**TASK INSTRUCTIONS**
Pull from the data below each line where the word "screenshot" occurs, and copy it.
+ + + + + + +
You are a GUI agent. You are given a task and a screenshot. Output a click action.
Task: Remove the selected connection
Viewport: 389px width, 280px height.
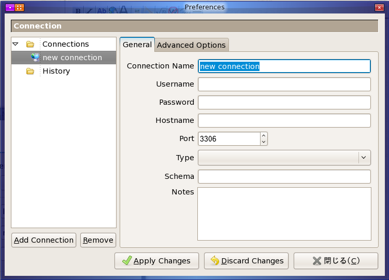(98, 240)
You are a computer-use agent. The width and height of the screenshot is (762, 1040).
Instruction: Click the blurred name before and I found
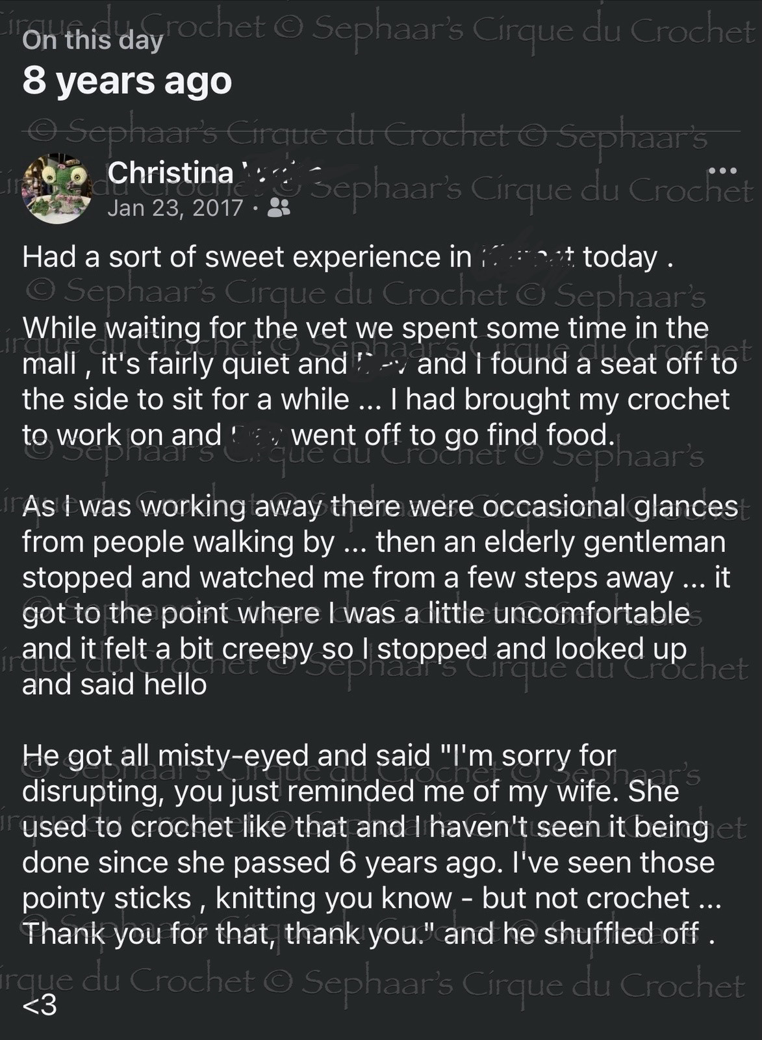381,364
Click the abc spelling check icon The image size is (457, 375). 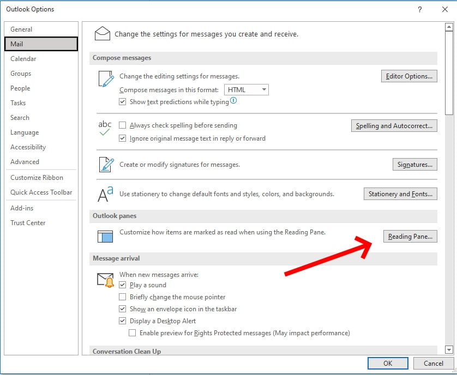(104, 126)
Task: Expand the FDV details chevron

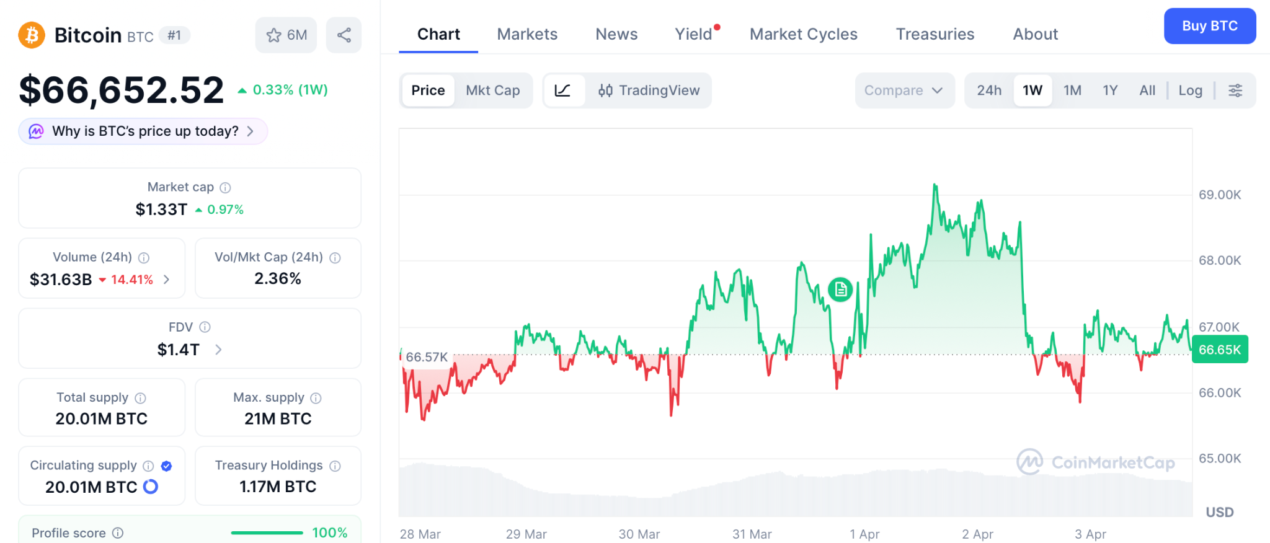Action: point(218,350)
+ + + + + + +
**ANSWER TO THE PROBLEM**
You are a GUI agent. You are given a task and a screenshot. Output a click action.
You are a computer-use agent. The width and height of the screenshot is (762, 1040).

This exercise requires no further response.